A diretora fez em seu último filme um balanço de sua trajetória. Praticamente um testamento, um legado de sua prolífica vida. Dói um pouco o coração quando a gente se lembra disso vendo o filme. Mas Varda era tão vivaz que logo nos esquecemos de qualquer tristeza e mergulhamos de cabeça em seu mundo, como se ela pegasse em nossas mãos e nos levasse até lá com uma leveza delicadíssima e um poder de persuasão infinito.
É claro que o documentário tem como mote a sua produção cinematográfica. Lá, podemos ver Varda em vários períodos e filmes que produziu e de como esses filmes têm uma relação íntima com sua vida. Chama muito a atenção o seu filme que homenageava os cem anos do cinema (um retumbante fracasso de bilheteria), mas que reuniu megaestrelas como Catherine Deneuve, Robert de Niro, Alain Delon, Hanna Schygulla, Jeanne Moreau.
Dá para perceber como nossa homenageada aqui tinha lastro com os medalhões. Outro detalhe que chama a atenção foi a reciclagem de suas latas de filmes. Com a era digital, os filmes de 35 mm ficaram obsoletos e encostados. Varda então os usa como material para suas exposições de artes plásticas, onde o cinéfilo vai poder ter contato com os afetuosos fotogramas.
Ainda, Varda era também uma artista preocupada com o meio social em que vivia, e retratou as pessoas pobres que viviam da xepa das feiras, ou de pessoas que pegavam no campo batatas que eram descartadas por simplesmente estarem fora de padrões de mercado.

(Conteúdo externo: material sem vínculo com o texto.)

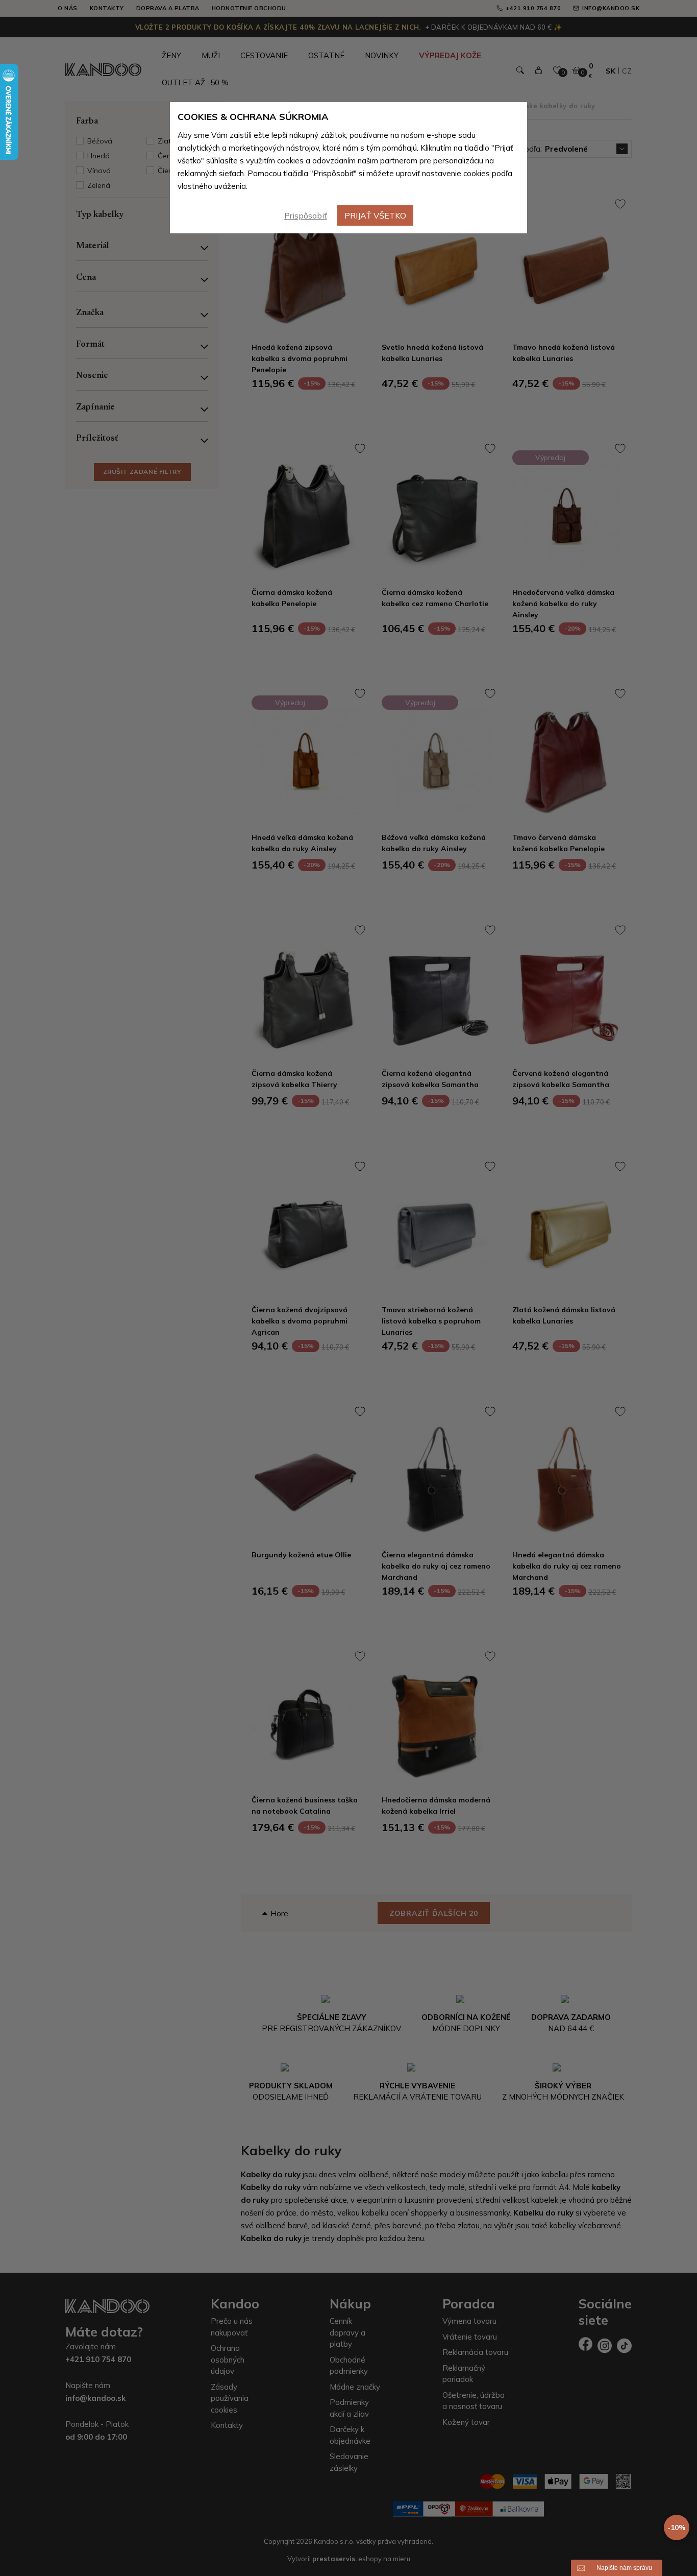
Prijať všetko (375, 215)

Ela, inclusive, fez obras de arte com essas batatas descartadas, o que levou a uma exposição onde ela mesma se fantasiava de batata (!!!). Ou seja, Varda sempre nos surpreende de uma forma positiva e engraçada. Por fim, seu filme com o fotógrafo JR, onde eles viajam pela França fazendo fotos gigantes de pessoas comuns, usando-as para ornamentar casas, prédios, galpões, dando visibilidade aos anônimos da sociedade.
Assim, “Varda por Agnès” é a chance que o cinéfilo mais devoto tem de se despedir dessa importante artista da Nouvelle Vague e um exemplo vibrante de vida. Uma artista original que atuou vividamente em vários campos da arte. Um programa imperdível. Agnès Varda vai fazer falta. E muito.